▶ **ARTICLE**
--
Winnipeg State of Mind :: Black Lives Matter

by Nigel Webber

“There could never be justice on stolen land” – KRS One

I immediately thought of that scene from “Network.” “I’m mad as hell and I’m not gonna take this anymore!” It feels like the whole world is there right now. As it should be. But there was another, less quoted, line from that same monologue which stood out, “I’m a human being, goddammit, my life has value!” 

The prescience of good, meaningful art, whether in films like “Network” or rap music, is that it has the ability to deliver universal truths in a context everyday people understand easily. Meaning, in extraordinary times like those in which we live, music will not solve any problems. But, the hope is, the right music can deliver a message in a clearer, more memorable way than regular speech can. Examining the history of music can also help provide some semblance of context for the current raised awareness of police brutality on communities of Colour. This list is by no means comprehensive, but includes a mix of classics, brand new tracks made in the wake of George Floyd’s death, and local favourites. 

Black Lives Matter.

NWA – “Fuck The Police” 1988

There’s a reason this song is still the most known anti-police brutality song. While not inventing the sub-genre, even within rap music, “Fuck The Police” perfected it. Few songs in the history of rap can stake claim to there being a ‘before’ that song, and then a definite ‘after.’ “Fuck The Police,” arguably the most important five minutes recorded on wax, is documentary evidence of the LAPD’s brutal gang mindset in the 1980s. Verses by Ice Cube, MC Ren and Eazy E detail the harassment they experienced at the hands of racist cops on an everyday basis. Seeing this song blasted on loud speakers in front of the police headquarters was a beautiful sight.

Main Source – “Friendly Game of Baseball” 1991

Leave it to Large Professor to come up with the best metaphors, using baseball as an analogy for police violence. The anger in Large Professor’s voice is palpable as he raps memorable lines like, “My life is valuable and I protect it like a gem,” and, “dead is my antonym.” By presenting the same material as most of the other songs on this list, but through the metaphorical lens of baseball, Main Source created one of the most thought-provoking, ear-worm songs listed here.
--
▶ **SUPPLIED RECORDS**
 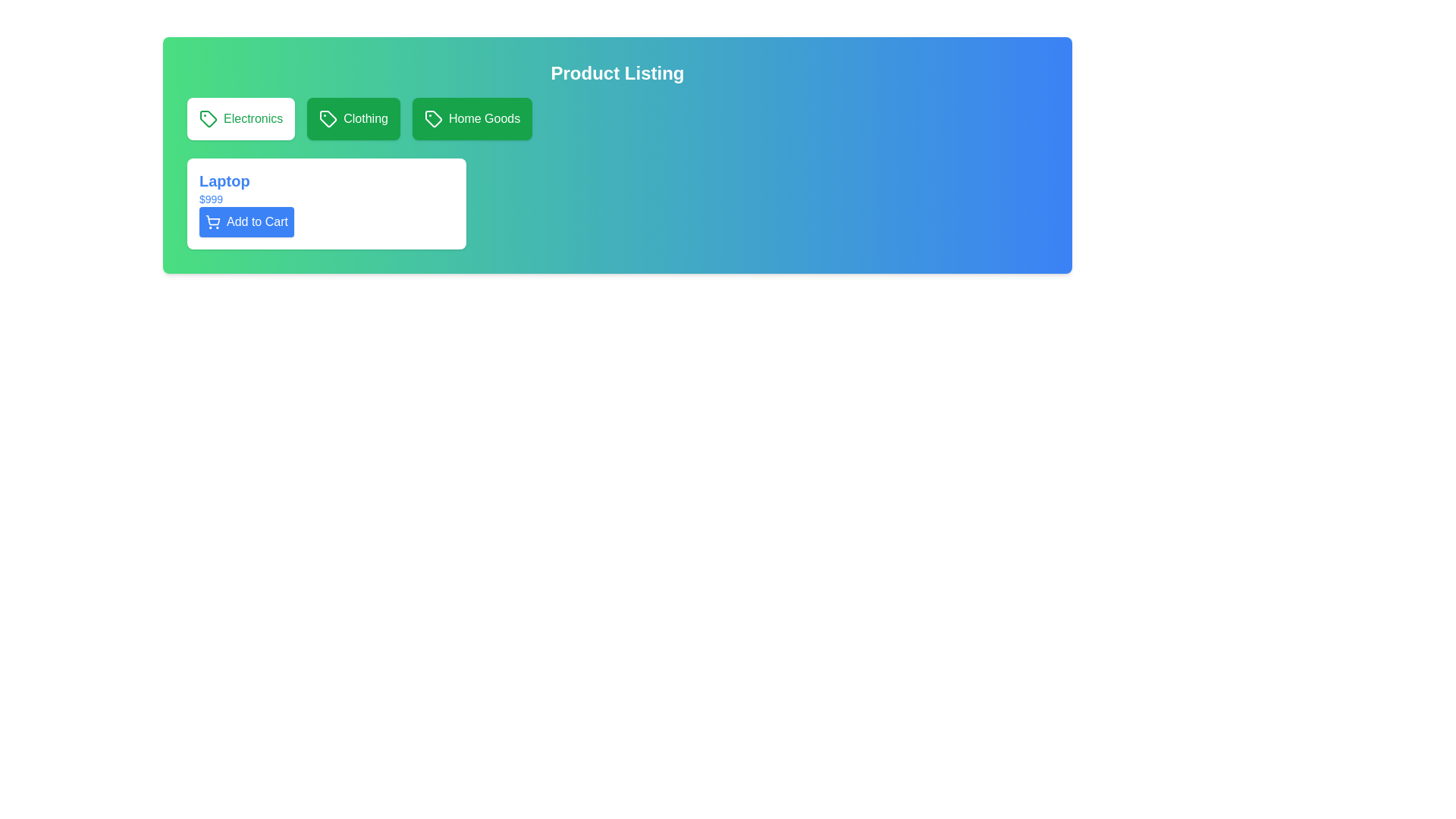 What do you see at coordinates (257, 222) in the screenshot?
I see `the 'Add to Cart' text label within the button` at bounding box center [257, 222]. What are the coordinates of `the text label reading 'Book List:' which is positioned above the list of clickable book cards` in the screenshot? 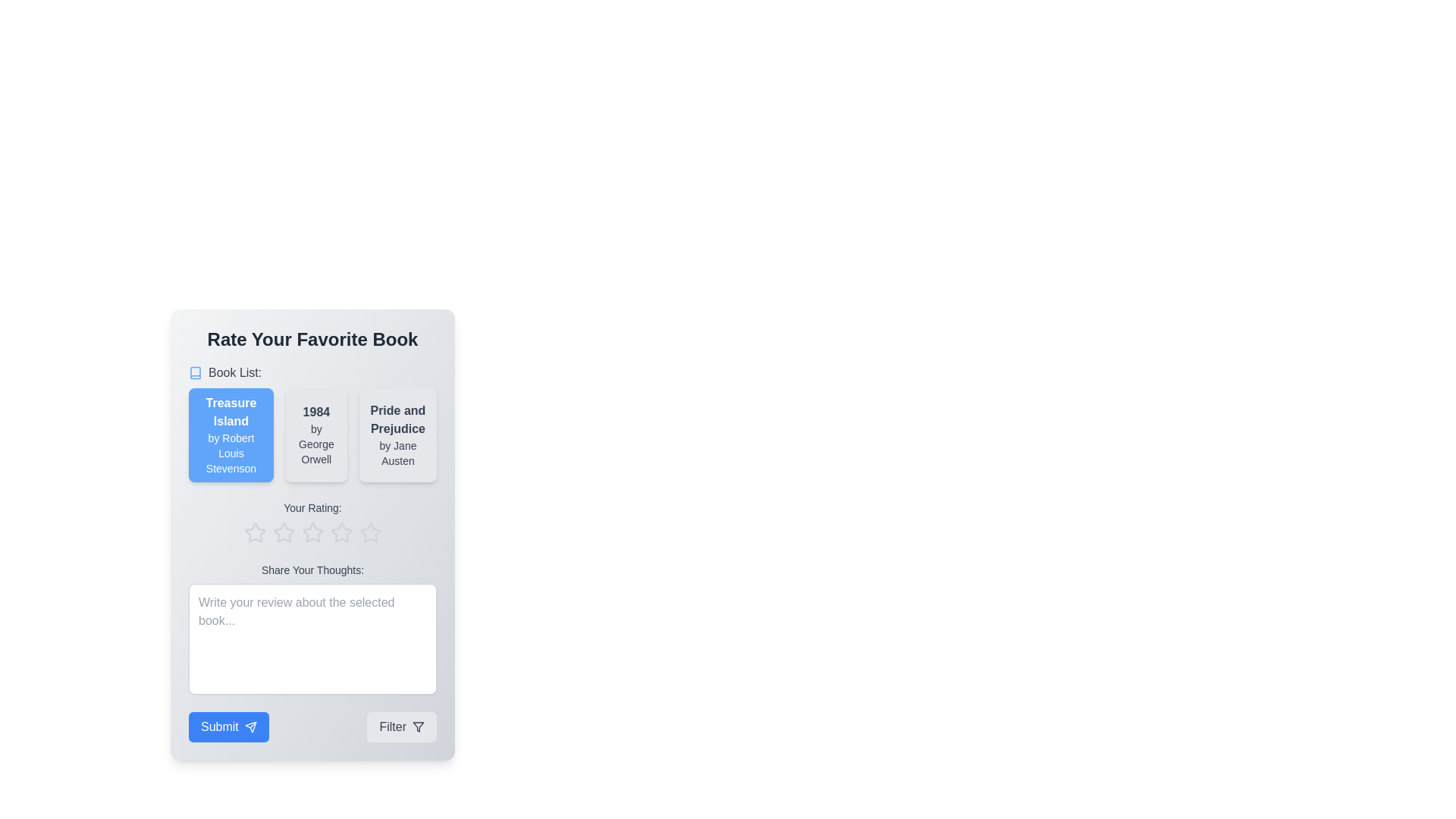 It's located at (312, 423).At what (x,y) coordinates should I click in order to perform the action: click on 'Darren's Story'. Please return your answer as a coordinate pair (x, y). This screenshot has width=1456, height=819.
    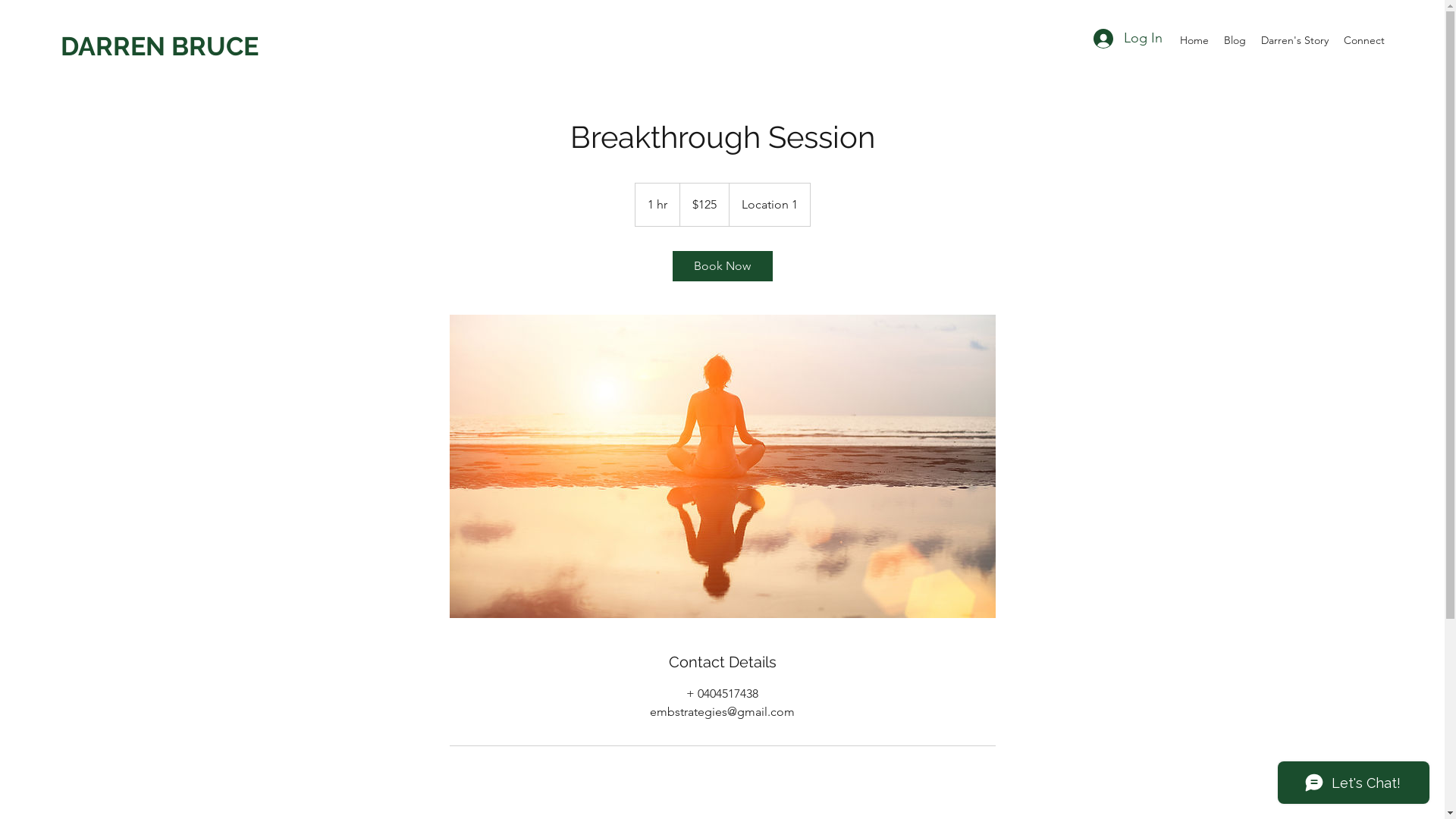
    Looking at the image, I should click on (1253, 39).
--
▶ **WHAT TO DO**
1. According to the article, which three artists deliver the verses on "Fuck The Police"?
2. Write out the part of the article starting at "Main Source –" and ending at "songs listed here.", word for word.

▶ **EXPECTED RESULTS**
1. Ice Cube, MC Ren and Eazy E.

2.
Main Source – “Friendly Game of Baseball” 1991

Leave it to Large Professor to come up with the best metaphors, using baseball as an analogy for police violence. The anger in Large Professor’s voice is palpable as he raps memorable lines like, “My life is valuable and I protect it like a gem,” and, “dead is my antonym.” By presenting the same material as most of the other songs on this list, but through the metaphorical lens of baseball, Main Source created one of the most thought-provoking, ear-worm songs listed here.